Line Of Duty
SO, DID you see that twist coming? You know, the one where it’s revealed that… REDACTED. Yes, it’s impossible to review a new series of Line Of Duty without stepping into a minefield of spoiler alerts. But it’s a credit to Jed Mercurio’s masterful police thriller that, five series in, Line Of Duty can still catch you off guard.
As we returned to the inner workings of AC-12, the unit which polices the police, it felt for a good stretch of episode one like a standard procedural crime drama about a brutal gangster mob war. But then, of course, the story turned inside out. It’s the sign of a confident show at the top of its game that it can pull your strings with such elan.
At first it looked like the pickle that sweet PC Maneet (Maya Sondhi) had got herself into would be the major twist. Maneet has bumbled along in the background for several series, the flickering torch she kindled for DS Steve Arnott her major distinguishing feature. But here she was thrust into the centre of the storm, caught between a rock and a hard place. You feared for her, but she’s just a pawn in master manipulator Mercurio’s endgame.
Any Line Of Duty is as much about its guest star and the bar has been raised pretty high by the likes of Daniel Mays and Thandie Newton. But few actors do menacing and brooding better than Stephen Graham and he’s perfectly cast as John Corbett, a man on a short fuse with a steely coldness to his eyes and a way of making everything he says drip with sinister threat. Corbett’s agenda is the lifeblood of this Line Of Duty.

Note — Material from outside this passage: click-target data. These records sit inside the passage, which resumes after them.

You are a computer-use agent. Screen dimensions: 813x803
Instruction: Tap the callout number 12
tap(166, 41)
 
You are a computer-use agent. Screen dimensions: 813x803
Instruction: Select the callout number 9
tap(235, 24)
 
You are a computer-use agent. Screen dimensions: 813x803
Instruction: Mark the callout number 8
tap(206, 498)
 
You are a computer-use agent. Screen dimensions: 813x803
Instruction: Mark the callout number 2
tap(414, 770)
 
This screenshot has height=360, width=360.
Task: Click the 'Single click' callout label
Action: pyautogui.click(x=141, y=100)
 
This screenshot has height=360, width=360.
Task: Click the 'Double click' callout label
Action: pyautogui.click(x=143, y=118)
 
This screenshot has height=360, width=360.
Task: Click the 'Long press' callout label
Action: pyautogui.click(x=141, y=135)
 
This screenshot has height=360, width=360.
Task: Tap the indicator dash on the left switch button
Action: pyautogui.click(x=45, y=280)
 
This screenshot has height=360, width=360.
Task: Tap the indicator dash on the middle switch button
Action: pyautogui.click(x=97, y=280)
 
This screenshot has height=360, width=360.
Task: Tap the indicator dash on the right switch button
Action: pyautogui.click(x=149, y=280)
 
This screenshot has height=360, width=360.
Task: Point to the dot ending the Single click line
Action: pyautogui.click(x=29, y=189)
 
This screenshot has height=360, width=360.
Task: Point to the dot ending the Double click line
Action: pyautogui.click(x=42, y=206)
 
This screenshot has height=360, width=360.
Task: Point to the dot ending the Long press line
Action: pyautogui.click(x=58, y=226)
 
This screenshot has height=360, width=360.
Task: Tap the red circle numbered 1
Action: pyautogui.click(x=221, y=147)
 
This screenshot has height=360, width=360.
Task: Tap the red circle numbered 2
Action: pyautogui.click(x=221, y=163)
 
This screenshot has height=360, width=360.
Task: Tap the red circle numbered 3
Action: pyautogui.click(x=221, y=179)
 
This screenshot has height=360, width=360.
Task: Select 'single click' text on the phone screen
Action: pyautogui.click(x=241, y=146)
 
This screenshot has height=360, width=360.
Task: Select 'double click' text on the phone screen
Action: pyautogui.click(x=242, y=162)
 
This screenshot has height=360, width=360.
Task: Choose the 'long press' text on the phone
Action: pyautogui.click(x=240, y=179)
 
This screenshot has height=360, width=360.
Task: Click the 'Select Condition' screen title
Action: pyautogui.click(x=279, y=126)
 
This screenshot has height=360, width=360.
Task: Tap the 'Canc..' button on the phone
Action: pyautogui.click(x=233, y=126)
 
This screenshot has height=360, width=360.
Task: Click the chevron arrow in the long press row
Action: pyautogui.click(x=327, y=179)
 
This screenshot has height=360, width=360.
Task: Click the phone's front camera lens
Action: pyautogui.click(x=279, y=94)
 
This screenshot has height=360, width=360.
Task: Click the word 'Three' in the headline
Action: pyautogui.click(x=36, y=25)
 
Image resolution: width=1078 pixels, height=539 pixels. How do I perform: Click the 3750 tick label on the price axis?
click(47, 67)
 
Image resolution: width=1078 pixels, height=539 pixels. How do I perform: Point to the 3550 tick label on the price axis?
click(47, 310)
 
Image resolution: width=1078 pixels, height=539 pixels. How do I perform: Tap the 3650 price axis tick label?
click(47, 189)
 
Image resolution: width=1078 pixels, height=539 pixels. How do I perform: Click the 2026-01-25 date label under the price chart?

And while at times the swarm of jargonistic acronyms — in among the AC-12s and OCGs did someone drop a UFO? — can feel like you’re stranded in a Met Police rulebook, central AC-12 trio Vicky McClure, Martin Compston and Adrian Dunbar are so embedded in their roles it’s easy to go with the capital letter flow.
It’s got balaclavas, it’s got the mystery of the letter H, it’s got spine-tingling interrogations to come. Line Of Duty has the next five Sunday nights under house arrest.